Aus Grashalmen bauen sie Nester, in denen sie schlafen und ihre Jungen zur Welt bringen.

Meist laufen sie umher. Sie können aber auch ziemlich hoch springen.
Streifengrasmäuse sind zwar sowohl am Tag als auch in der Nacht aktiv. Meistens kann man sie aber eher am Tag beobachten. Dabei wechseln sich Aktivitäts- und Ruhephasen ab: Wenn die Mäuse zwei Stunden munter waren, ruhen sie sich die nächsten zwei Stunden aus.
Eine Gruppe von Streifengrasmäusen  (Bild: SWR)
Obwohl Streifengrasmäuse soziale Tiere sind, kommt es doch immer wieder zu Streitereien. Weil die einzelnen Gruppen Reviere haben, verteidigen sie ihr Revier und greifen fremde Eindringlinge an.

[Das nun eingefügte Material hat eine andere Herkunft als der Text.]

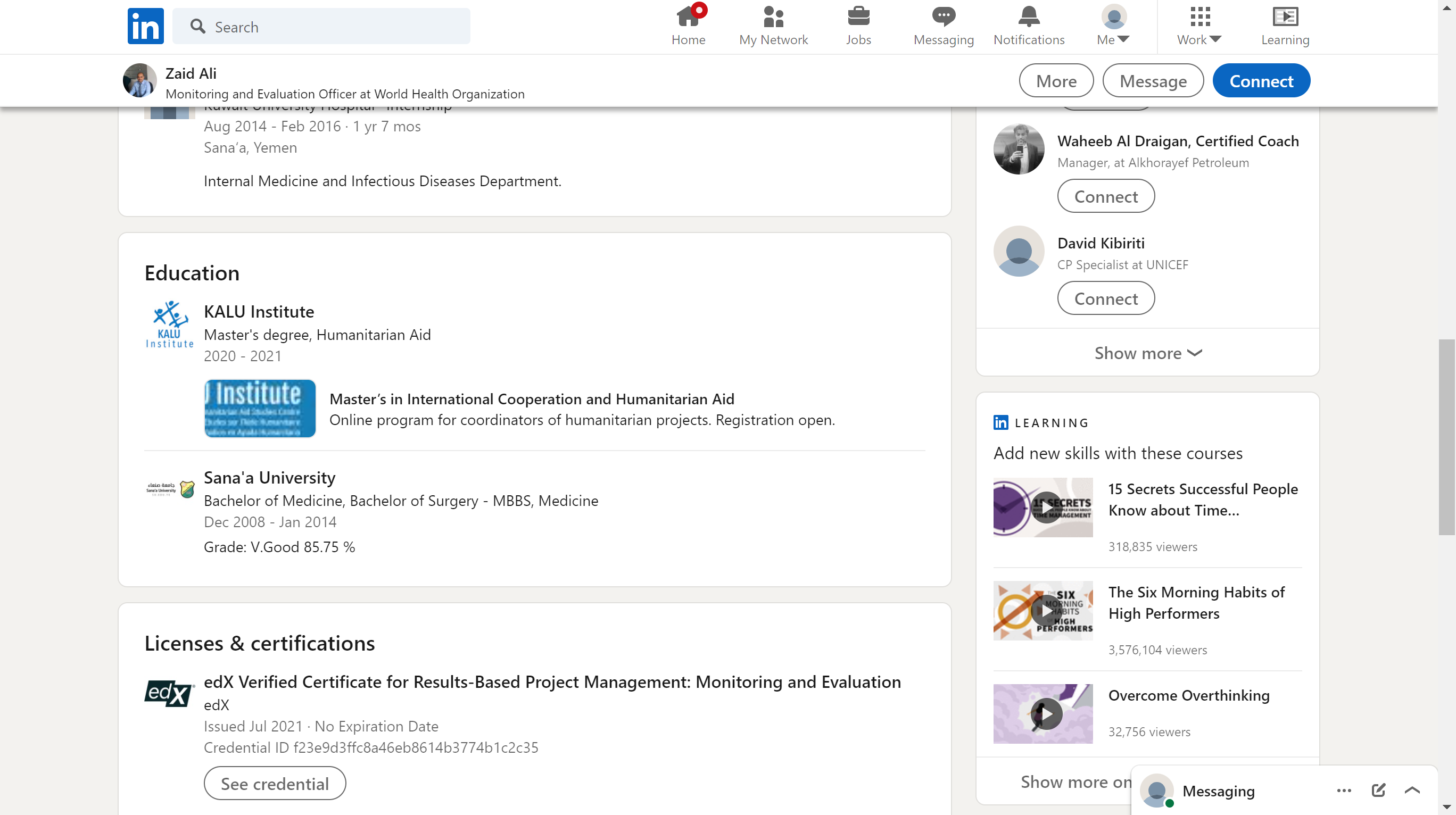The height and width of the screenshot is (815, 1456).
Task: Open the My Network icon
Action: point(773,17)
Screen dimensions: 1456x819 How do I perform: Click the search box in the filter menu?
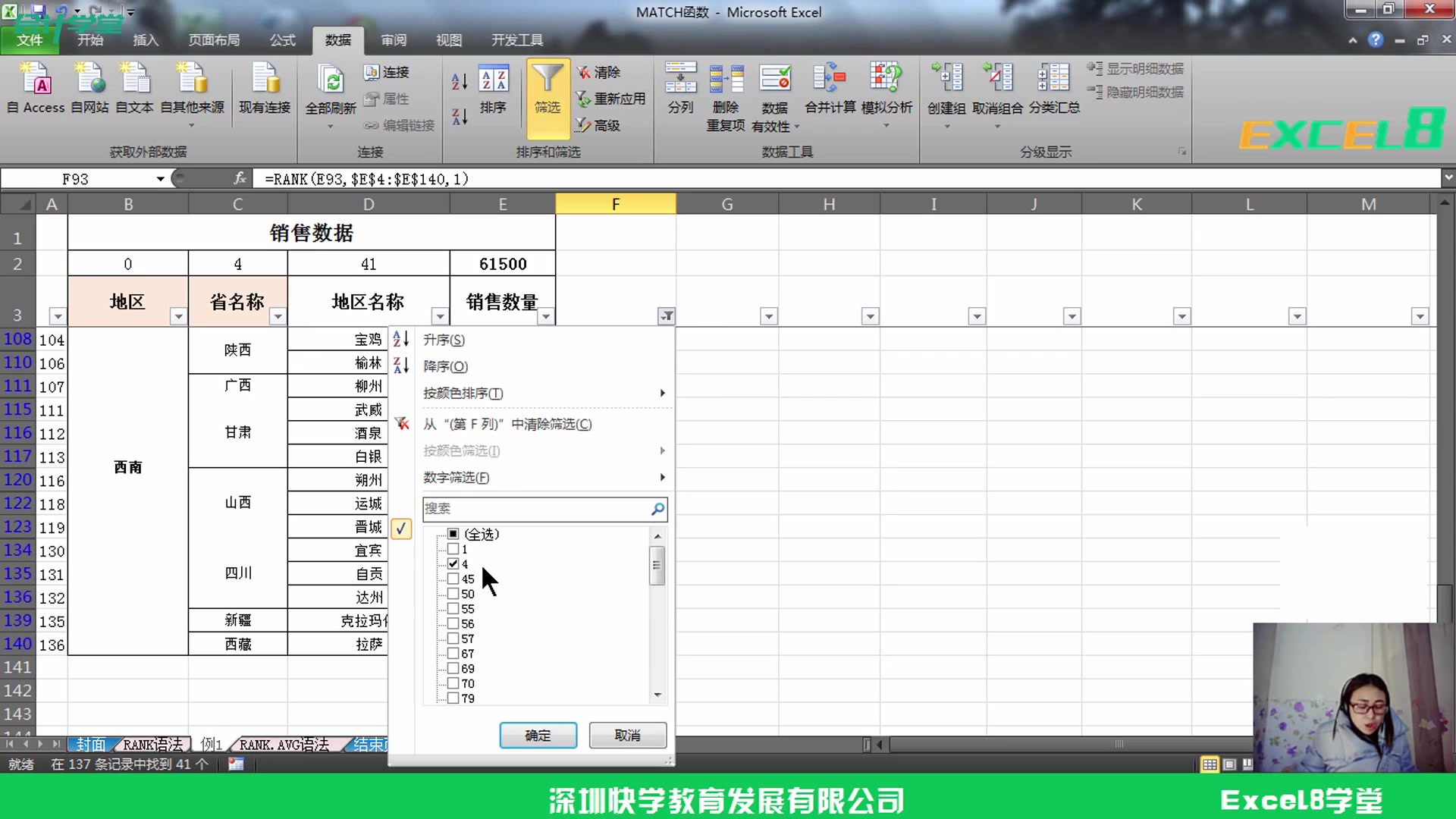[538, 509]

Im Extremfall kann es sogar vorkommen, dass das fremde Tier getötet und anschließend aufgefressen wird.

Streifengrasmäuse sind scheu. Zwar werden sie mit der Zeit zahm und nehmen auch Futter aus der Hand, aber Streicheltiere sind sie nicht.
Freunde und Feinde
Streifengrasmäuse haben viele Feinde. Auch wenn sie noch so flink sind, fallen sie Greifvögeln, kleinen Raubtieren und Reptilien wie zum Beispiel Schlangen zum Opfer.
Nachwuchs
In der Natur paaren sich Streifengrasmäuse während der Regenzeiten. Ein Streifengrasmaus-Weibchen kann bis zu dreimal pro Jahr Nachwuchs bekommen. Nach einer Tragzeit von ca. 21 Tagen kommen vier bis sechs Junge zur Welt. Die Babys sind noch nackt und blind. Allerdings kann man schon auf der Haut die späteren hellen Streifen erkennen.

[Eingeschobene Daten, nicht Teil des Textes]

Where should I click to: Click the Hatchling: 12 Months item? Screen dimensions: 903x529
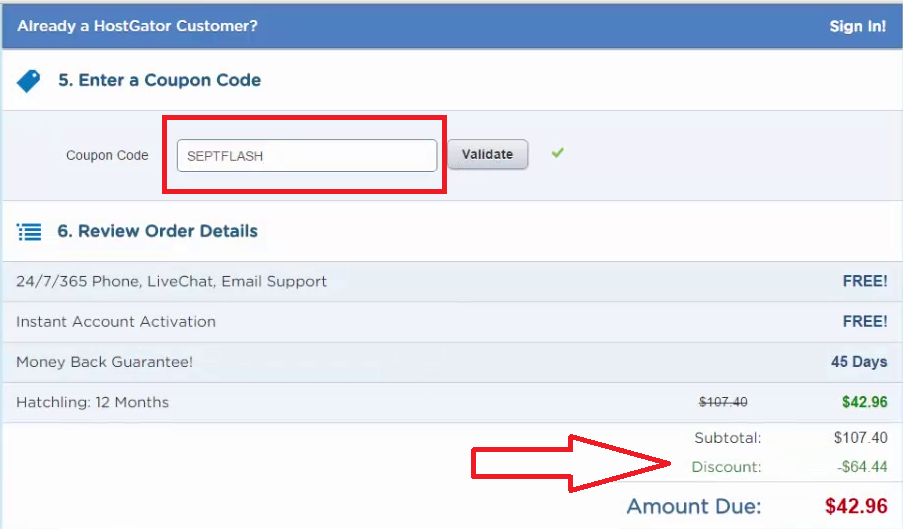92,402
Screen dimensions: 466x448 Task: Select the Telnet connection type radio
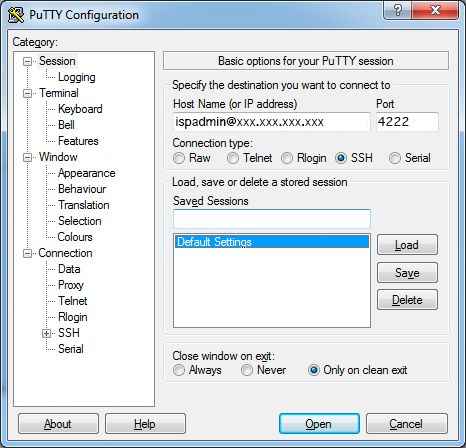tap(233, 158)
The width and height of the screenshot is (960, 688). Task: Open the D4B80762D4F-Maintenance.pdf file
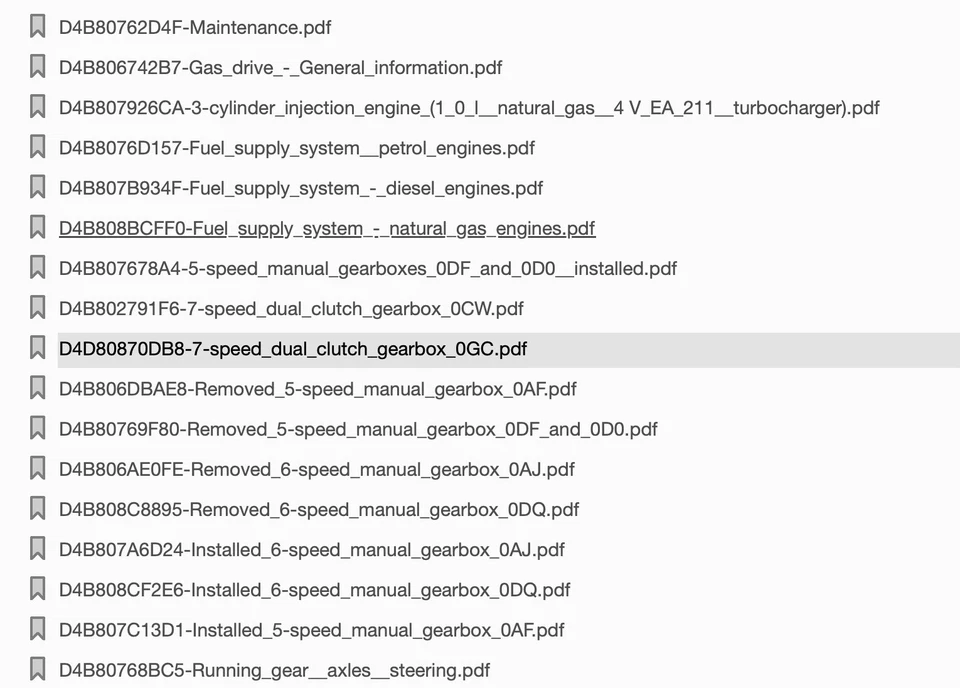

Nach zehn bis zwölf Tagen öffnen sie die Augen und schon nach etwa vier Wochen sind sie selbstständig. Männchen werden schon mit zehn Wochen geschlechtsreif, Weibchen erst mit vier bis fünf Monaten.

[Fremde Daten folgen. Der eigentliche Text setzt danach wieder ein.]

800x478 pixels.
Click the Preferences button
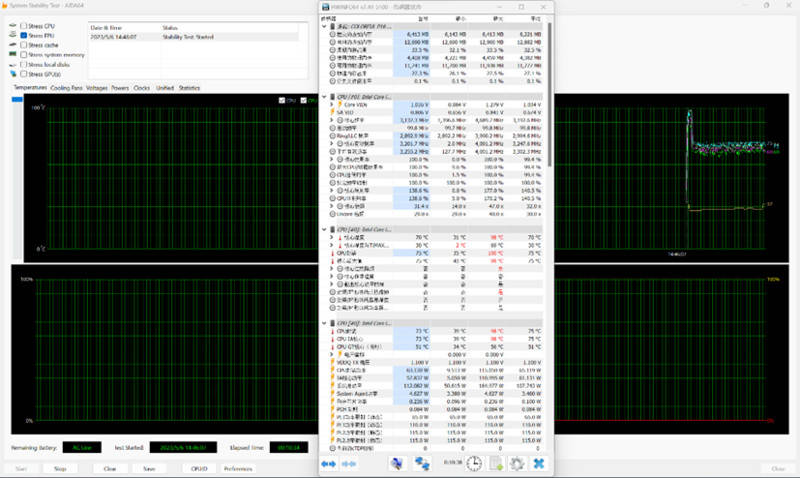coord(238,467)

Es ist allerdings nicht ganz einfach, Streifengrasmäuse in Gefangenschaft zu vermehren. Tiere, die zu nah miteinander verwandt sind, pflanzen sich nämlich nicht fort. Außerdem sind Streifengrasmäuse wählerisch: Mögen sie einen Partner nicht, paaren sie sich auch nicht mit ihm.